* **Records shown**

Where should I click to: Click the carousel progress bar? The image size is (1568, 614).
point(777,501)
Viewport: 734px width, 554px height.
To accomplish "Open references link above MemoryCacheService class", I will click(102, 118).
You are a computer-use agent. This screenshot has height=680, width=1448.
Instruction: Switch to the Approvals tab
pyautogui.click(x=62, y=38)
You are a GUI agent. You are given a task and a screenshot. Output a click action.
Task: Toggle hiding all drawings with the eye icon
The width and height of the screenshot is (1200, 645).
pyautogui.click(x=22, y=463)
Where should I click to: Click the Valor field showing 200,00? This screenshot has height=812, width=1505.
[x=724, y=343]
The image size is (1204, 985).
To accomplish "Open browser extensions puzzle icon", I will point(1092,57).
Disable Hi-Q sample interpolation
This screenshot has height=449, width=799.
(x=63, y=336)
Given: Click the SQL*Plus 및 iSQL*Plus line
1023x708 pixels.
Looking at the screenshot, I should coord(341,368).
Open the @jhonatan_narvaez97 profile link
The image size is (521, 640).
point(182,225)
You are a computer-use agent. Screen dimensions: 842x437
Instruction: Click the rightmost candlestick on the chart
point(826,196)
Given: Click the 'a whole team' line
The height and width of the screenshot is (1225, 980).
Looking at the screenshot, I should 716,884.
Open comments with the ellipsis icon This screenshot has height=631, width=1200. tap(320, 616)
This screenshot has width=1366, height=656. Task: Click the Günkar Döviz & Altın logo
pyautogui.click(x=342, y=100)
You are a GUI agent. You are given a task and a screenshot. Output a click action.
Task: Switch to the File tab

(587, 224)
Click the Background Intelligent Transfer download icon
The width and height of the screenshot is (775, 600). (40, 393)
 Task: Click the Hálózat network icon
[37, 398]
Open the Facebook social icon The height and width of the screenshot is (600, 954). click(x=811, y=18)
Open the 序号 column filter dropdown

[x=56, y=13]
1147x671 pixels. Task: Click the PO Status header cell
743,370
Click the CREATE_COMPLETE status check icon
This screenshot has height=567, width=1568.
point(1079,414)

* **Directions**
The expected answer is one number: how many lines above contain "with".

* **Your solution**
2